(Your goal):
There is a line containing "The height and" in the records below. Repeat it and every line after it, exactly, through the final line, but no pictures.
■ ■ ■ ■
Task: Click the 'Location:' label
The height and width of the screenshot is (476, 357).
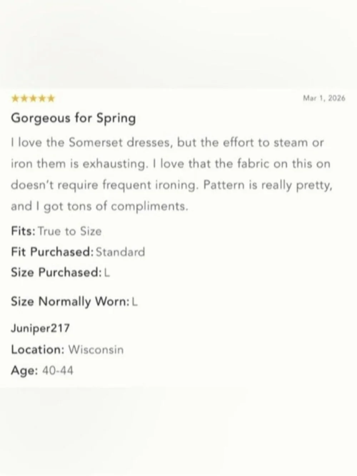Action: pyautogui.click(x=37, y=349)
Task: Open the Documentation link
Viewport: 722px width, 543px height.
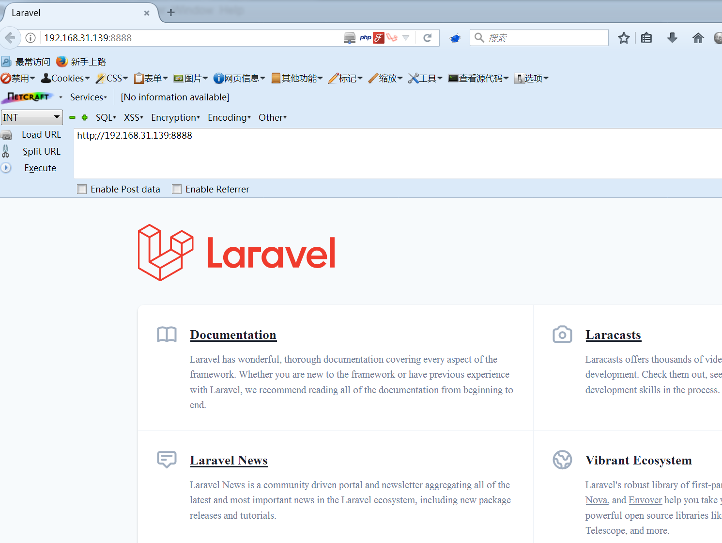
■ ■ ■ ■
(Answer space):
The height and width of the screenshot is (476, 357).
Action: pyautogui.click(x=37, y=349)
Task: Open the Documentation link
Viewport: 722px width, 543px height.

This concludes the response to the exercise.